# Arctic Liquid Freezer 240 Pumpe regeln Schlimm?



## iTryX (20. Juli 2016)

Hallo ihr,

ich habe meine Pumpe von der Arctic Liquid Freezer 240 gerade geregelt auf 4000 rpm, ist das ok? (BIOS)
Hab gehört wenn man Pumpe drosselt kann das MB das nicht vertragen, stimmt das? (Sys Fan 1 bei mir - bei CPU Fan regelt sie nicht)
Ich habe auch gehört, dass es für die Pumpe nicht gut sein soll, stimmt das?
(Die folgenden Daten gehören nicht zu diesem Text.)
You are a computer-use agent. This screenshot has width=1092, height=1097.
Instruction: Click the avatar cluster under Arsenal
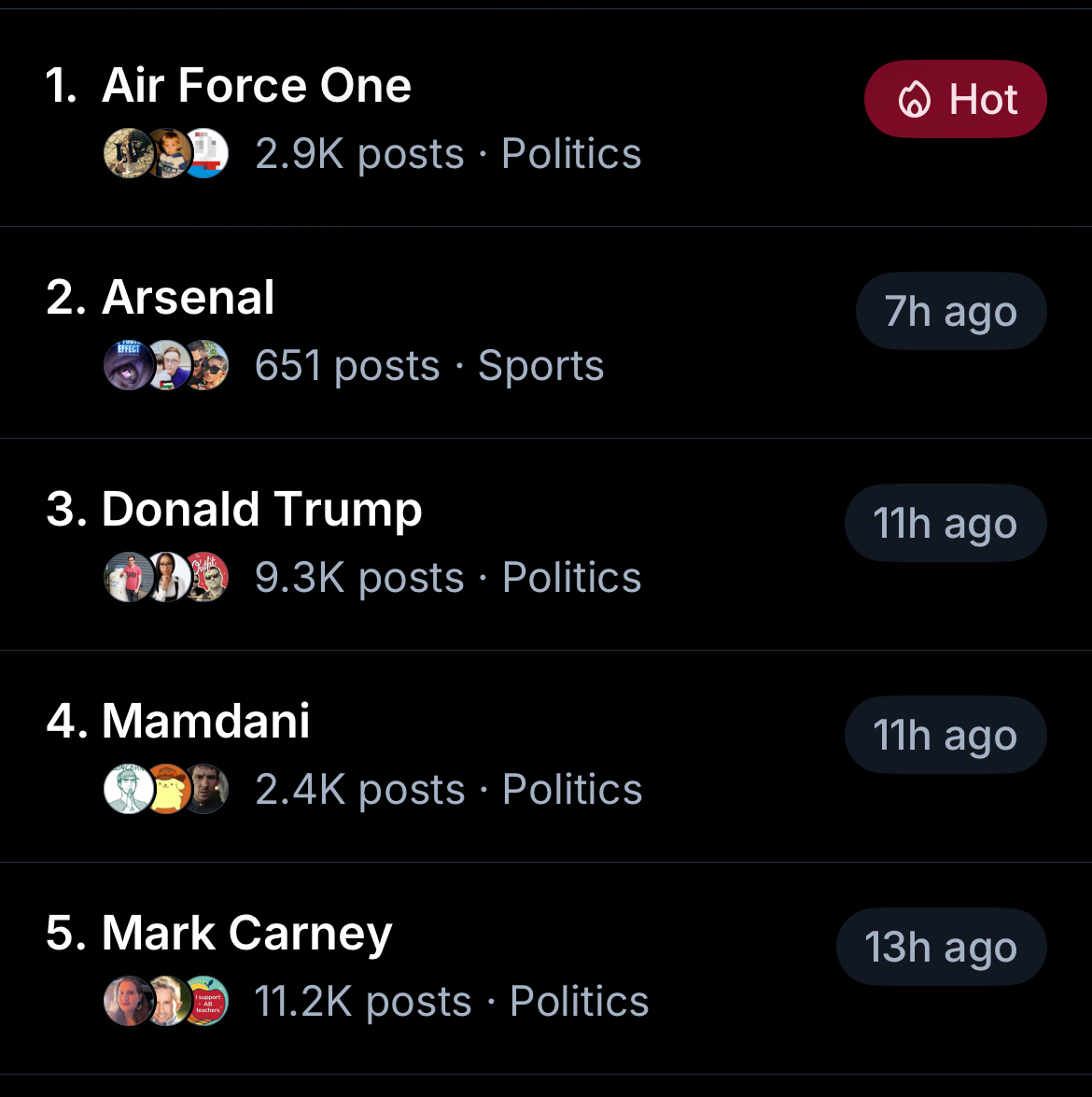166,366
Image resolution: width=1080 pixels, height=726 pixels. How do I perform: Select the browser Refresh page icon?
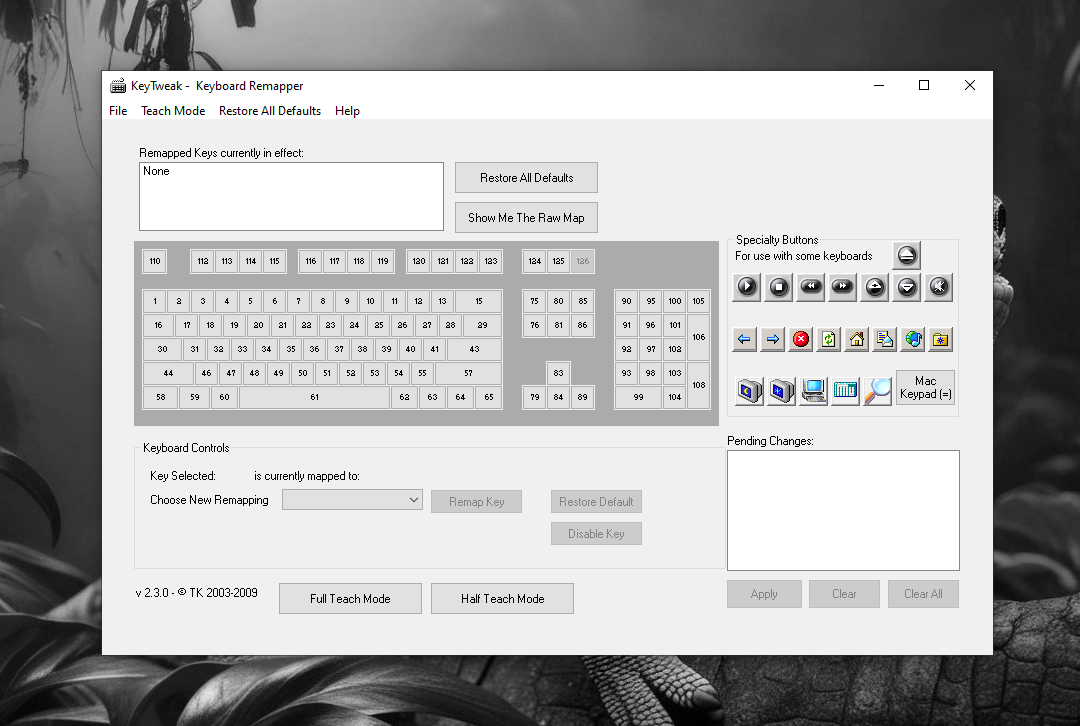click(828, 340)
Und wie kann ich die RPM sehen während dem PC Betrieb?
Speedfan gibt mir 65535 RPM aus?


----------



## L4D2K (20. Juli 2016)

Hey, hab auch den Liquid Freezer und betreibe die Pumpe problemlos bei 3500rpm. 
Zum auslesen der Geschwindigkeit benutze ich HWMonitor HWMONITOR | Softwares | CPUID


----------



## iTryX (20. Juli 2016)

L4D2K schrieb:


> Hey, hab auch den Liquid Freezer und betreibe die Pumpe problemlos bei 3500rpm.
> Zum auslesen der Geschwindigkeit benutze ich HWMonitor HWMONITOR | Softwares | CPUID



Danke, 

bist du zufrieden mit der AIO?
Ich bin bis jetzt sehr zufrieden.

Noch eine Frage: Wie hast du deine Signatur gemacht? xD


----------



## L4D2K (20. Juli 2016)

Ich bin größtenteils zufrieden nur meine Lüfter hatten so ein blödes Lagergeräusch, weshalb ich jetzt 2 davon Noiseblocker NB-eLoop B12-PS Preisvergleich | Geizhals Deutschland drauf gemacht habe.
Von der Temperatur wird die CPU zwar im vergleich zu den 4Lüftern die dabei etwas wärmer, sind aber dafür leiser.

Die Signatur kannst du im Benutzerkontrollzentrum einstellen (Oben in der leiste mit der Maus über deinen Benutzernamen gehen)


----------



## iTryX (20. Juli 2016)

Ah, danke


----------